(Beginning of GIVEN ENTRIES)
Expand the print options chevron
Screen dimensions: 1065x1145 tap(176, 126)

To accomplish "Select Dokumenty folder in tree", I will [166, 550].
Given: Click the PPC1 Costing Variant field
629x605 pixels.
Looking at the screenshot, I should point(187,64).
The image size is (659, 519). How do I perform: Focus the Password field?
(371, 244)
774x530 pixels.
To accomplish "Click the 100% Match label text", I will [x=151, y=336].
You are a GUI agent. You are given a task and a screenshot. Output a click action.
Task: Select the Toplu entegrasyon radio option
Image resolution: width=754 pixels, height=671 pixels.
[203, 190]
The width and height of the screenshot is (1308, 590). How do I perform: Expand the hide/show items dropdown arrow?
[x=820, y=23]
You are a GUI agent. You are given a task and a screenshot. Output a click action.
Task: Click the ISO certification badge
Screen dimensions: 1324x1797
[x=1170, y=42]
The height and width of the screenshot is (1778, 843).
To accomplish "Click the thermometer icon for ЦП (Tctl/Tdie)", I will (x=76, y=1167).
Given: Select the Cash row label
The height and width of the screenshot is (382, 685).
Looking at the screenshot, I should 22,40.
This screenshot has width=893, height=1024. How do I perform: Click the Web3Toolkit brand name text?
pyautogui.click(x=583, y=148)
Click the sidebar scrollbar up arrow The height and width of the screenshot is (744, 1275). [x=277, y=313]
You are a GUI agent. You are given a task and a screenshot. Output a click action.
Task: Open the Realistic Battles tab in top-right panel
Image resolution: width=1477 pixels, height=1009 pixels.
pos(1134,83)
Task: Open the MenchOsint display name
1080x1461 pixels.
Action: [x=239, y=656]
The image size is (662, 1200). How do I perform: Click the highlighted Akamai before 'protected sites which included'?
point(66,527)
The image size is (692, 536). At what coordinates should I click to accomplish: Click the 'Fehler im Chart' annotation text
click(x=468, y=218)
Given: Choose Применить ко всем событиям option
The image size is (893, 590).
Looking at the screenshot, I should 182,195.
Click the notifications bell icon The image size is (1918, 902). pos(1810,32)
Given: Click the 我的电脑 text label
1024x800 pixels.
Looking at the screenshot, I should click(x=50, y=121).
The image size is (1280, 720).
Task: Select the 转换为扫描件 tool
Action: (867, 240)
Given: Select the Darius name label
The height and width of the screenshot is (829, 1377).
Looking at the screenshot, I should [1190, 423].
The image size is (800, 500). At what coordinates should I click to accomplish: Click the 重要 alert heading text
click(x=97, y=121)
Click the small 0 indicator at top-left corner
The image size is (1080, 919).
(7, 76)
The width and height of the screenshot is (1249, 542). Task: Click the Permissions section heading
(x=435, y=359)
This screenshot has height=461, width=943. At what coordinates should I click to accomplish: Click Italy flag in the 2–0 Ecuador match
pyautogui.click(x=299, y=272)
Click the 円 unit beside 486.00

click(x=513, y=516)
(End of GIVEN ENTRIES)
PROBLEM DETAILS:
Give back exactly the lines running from the line that has "This screenshot has height=461, width=943." to the end of the entries above.

ANSWER BOX:
This screenshot has height=461, width=943. At what coordinates should I click to accomplish: Click Italy flag in the 2–0 Ecuador match
pyautogui.click(x=299, y=272)
Click the 円 unit beside 486.00

click(x=513, y=516)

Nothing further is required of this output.